TV crew of T20 Cup leaves Pakistan after Karachi blast
KARACHI: The foreign television producers and broadcasters of the ongoing Twenty20 Cup national tournament have pulled out of Pakistan following the suicide bomb attack outside the United states Consulate here on Thursday.
An official of the Dubai-based channel, which holds the television rights of Pakistan cricket and were broadcasting the tournament, confirmed the production crew would be returning home on the next available flight.
“The crew is basically from countries like England, Australia, India and South Africa and they are scared after the bomb blast today. They want to return home because of the security concern despite our best efforts to reassure them to carry on work in the tournament,” the official disclosed.

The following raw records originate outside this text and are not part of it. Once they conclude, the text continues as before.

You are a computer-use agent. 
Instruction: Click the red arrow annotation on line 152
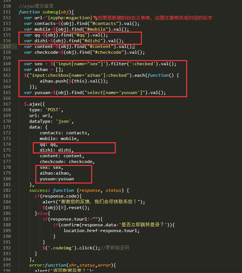click(95, 17)
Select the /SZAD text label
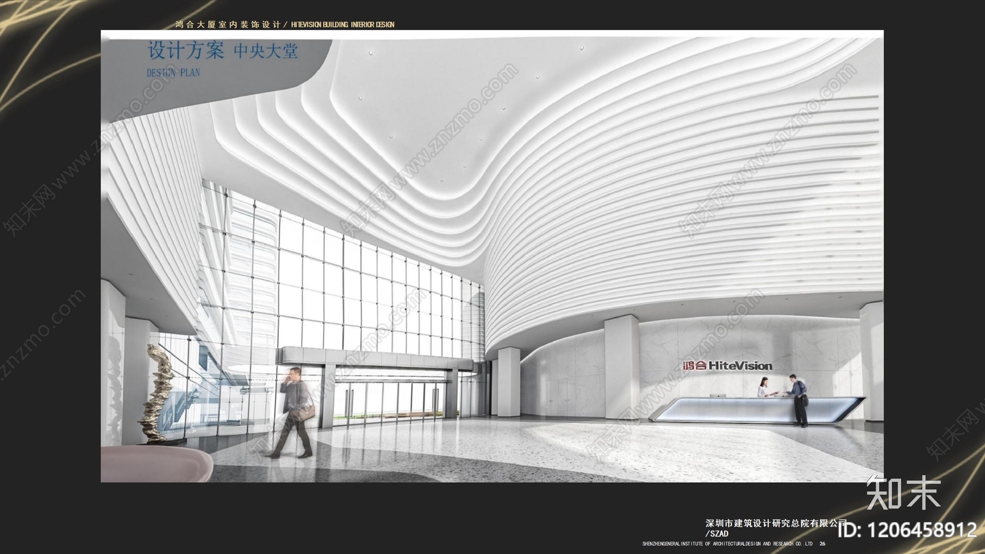Screen dimensions: 985x554 (x=717, y=534)
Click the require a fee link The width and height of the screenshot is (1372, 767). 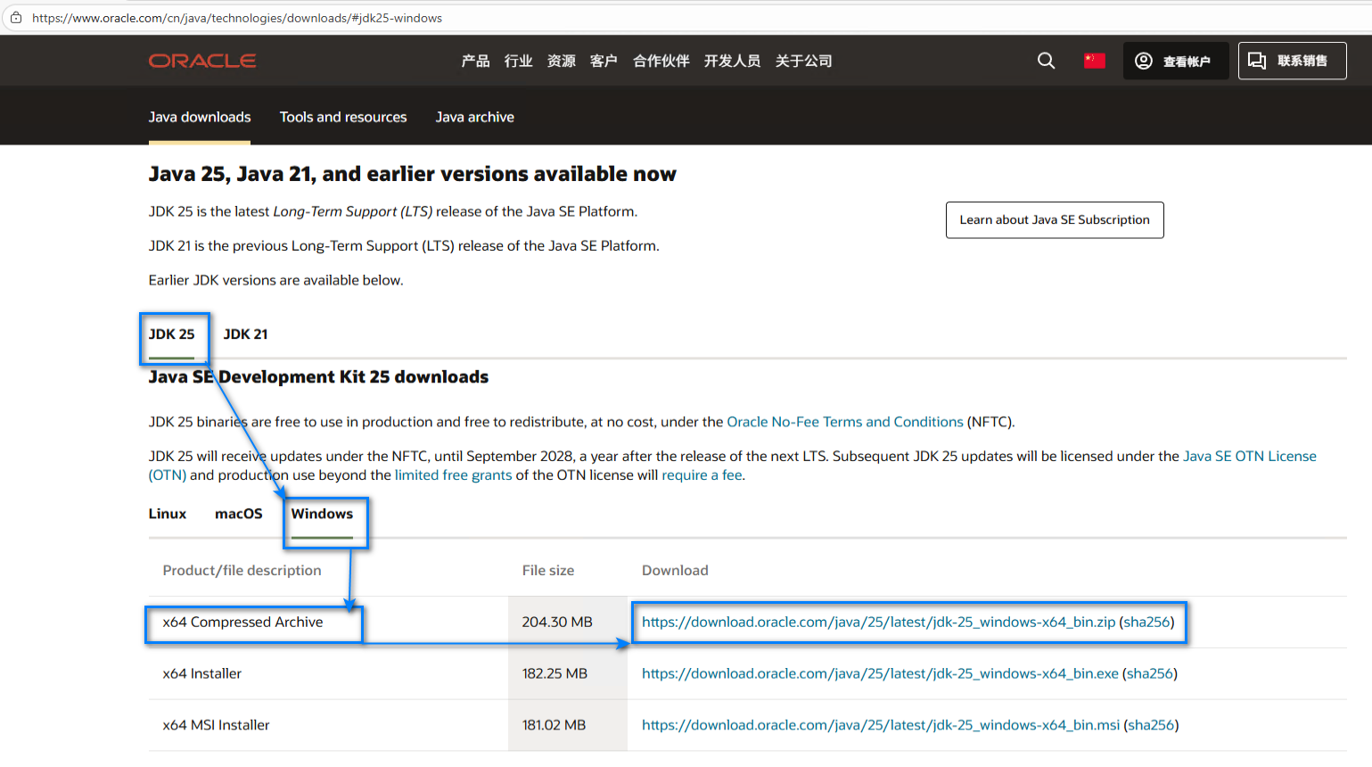click(702, 474)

Director Cricket Operations of the Pakistan Cricket Board (PCB) told ‘The News’ that talks were being held with Pakistan Television (PTV) Corporation to get them to telecast the matches on the final three days of the tournament.
“The tournament will go on because we’ve reached the semifinals stage and we can’t postpone it now. We are negotiating with PTV and trying to reach some sort of arrangement under which the remaining games can be shown on PTV,” Saleem Altaf said.
Well-informed sources said the Dubai-based company had been forced to call back its crew because the insurance company, which provided cover for the rented equipment and personal, had cancelled its policy after the bomb blast. “The companies, which rented out the equipment for the coverage, have asked for their equipment back immediately due to the cancellation of insurance on it,” one source said.
Foreign TV producers and broadcasters generally hire the expensive equipment to cover international cricket matches.
The source said some of the crewmembers of the company who was based in a local five star hotel close to the vicinity of the blast, had been shaken by the intensity of the bomb blast which damaged windows of nearby hotels and buildings.
“One crew member has refused to come out of his room as he is hysterical after the blast. Another crew member says he can still hear the blast again and again and is completely shaken,” the source said.
Altaf said the PCB had tried its best to convince its TV agents to complete the coverage of the tournament but it had expressed its inability to do this as the crew members were simply not willing to stay back at all in Karachi. “Even when there was the mob violence in Lahore during the recent India series the crew members were worried but we convinced them to stay back but this time they are shattered,” the source said.
Another PCB official admitted it was a setback for Pakistan cricket as the PCB had been trying hard to convince teams to tour Pakistan and play in Karachi without any security concerns.